Finished with the meal I don't know what to say or do as the last time we watched a movie and I ended up kissing her and we all know what happened next... she ran. Do I do the same thing I did last time and hope for a different out come or do I let her say something and stand there silently. Not sure what to do I end up tidying the kitchen throwing away the food we didn't eat and wipe the sides down, I am very interested in Ellie and I don't want to mess up a second chance at this, however Ellie looks as nervous as me as she stands there looking at her phone, I wonder what she's looking at. If she's here in my house she must want the same things I want and I know I can be the one to help her move forward with life and dating.

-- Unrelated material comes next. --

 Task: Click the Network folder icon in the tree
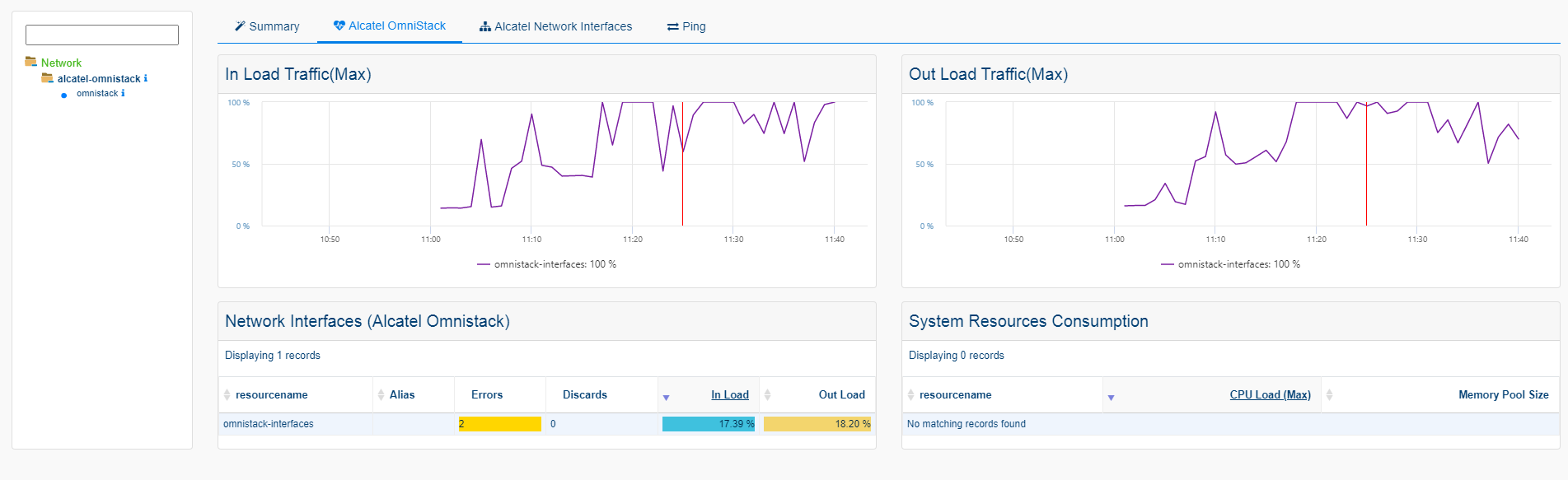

"I want a us i want us to work but I want slow" listening to Ellie tell me what she wants I find myself smiling to myself, I love when she says 'us' because I want that as well and I can totally understand why she wants to go slow however I feel like I wont live up to her late husband, I mean no one can live up to who he was but I just don't want to be that someone she's dates and then moves on knowing she's ready. Nodding my head I know It be hard to do slow but I can and I will. Running a hand though my hair once again I feel like shouting out the window that i'm dating Ellie but I don't want to rush Ellie into calling us an item as I don't know if her son knows. Logan her son is everything to her and if he doesn't like me I know its going to be hard to date Ellie.

"Slow" I say stepping forward holding Ellie hands in mine, I wont make the first move even though its killing me not to kiss those kissable lips, I have to let her come to me and that means a lot of masturbation and I wish I was joking but this women will give me the worse case of blue balls I have ever known but it be worth it to have her in my arms and in my bed. Knowing she wants to go slow I walk her back to her car like a gentlemen and kiss her on her cheek, holding myself back from wanting to drag her back to my bedroom and fuck her till she can't work but I cant and it sucks. Watching Ellie leave in her car I cant seem to stop smiling, all I ever wanted was Ellie and now I'm getting closer to having her, she is a lot better to come home to then a beer.